Mousse

MOUSSE (Metadata fOcUsed Semantic Search Engine) is an innovative semantic search tool supercharged by cutting-edge Large Language Models (LLMs). Designed to revolutionize data discovery, MOUSSE focuses on metadata, making it the perfect solution for navigating and unlocking the potential of vast, diverse datasets — even those without structured ontologies.

Overview

The Mousse platform consists of a React-powered UI and a FastAPI-based REST API. Metadata records are indexed in a PostgeSQL database, utilizing:

PostGIS for spatial indexing.
pgvector for embedding-based vector indexing.
A timerange index for efficient temporal searches.

A key challenge addressed by this solution is efficient applying spatiotemporal and semantic filtering on large datasets.
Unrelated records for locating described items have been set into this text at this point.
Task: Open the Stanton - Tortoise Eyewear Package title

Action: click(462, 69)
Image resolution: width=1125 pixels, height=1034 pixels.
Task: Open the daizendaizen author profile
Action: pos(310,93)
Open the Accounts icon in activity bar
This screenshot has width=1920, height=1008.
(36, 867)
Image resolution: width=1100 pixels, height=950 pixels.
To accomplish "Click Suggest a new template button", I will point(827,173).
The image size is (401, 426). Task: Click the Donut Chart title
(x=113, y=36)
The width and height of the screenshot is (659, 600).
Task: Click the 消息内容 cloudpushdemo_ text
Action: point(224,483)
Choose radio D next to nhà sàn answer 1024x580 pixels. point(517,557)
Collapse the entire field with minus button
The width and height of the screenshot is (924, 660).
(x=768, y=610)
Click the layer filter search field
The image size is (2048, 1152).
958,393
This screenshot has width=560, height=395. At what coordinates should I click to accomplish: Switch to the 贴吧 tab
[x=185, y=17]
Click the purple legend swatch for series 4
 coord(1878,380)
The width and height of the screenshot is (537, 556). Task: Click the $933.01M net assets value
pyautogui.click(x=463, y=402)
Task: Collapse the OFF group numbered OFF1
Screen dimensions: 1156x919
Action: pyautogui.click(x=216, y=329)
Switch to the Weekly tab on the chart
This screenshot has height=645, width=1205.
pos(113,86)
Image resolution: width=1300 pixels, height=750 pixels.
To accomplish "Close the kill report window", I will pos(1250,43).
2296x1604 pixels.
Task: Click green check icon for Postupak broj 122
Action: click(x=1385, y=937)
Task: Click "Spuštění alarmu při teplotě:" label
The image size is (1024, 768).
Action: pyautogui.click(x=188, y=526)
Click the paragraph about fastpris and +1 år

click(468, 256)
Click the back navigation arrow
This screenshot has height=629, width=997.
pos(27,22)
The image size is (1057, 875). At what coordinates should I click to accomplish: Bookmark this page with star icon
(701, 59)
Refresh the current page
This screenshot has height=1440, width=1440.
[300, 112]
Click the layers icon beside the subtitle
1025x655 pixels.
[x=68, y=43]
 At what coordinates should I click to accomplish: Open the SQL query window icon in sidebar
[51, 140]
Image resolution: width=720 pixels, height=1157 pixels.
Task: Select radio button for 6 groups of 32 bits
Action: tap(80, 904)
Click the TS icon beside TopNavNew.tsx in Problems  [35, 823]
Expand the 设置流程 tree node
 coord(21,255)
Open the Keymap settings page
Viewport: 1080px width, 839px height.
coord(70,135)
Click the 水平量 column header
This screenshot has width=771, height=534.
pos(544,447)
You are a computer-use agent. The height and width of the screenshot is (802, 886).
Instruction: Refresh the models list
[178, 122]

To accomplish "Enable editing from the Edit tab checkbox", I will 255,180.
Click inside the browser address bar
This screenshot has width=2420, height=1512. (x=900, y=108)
This is achieved through a dynamic query builder that constructs SQL queries based on user input. However, PostGIS and pvgector indexes does not work together out of the box. To overcome this, a semantic index (pgvectorscale) has been implemented on top of pgvector by TimescaleDB, enabling hybrid searches. This approach implements the diskANN algorithm, leveraging SSD storage for indexing, rather than relying solely on in-memory semantic indexes, which often comes with high scalability costs.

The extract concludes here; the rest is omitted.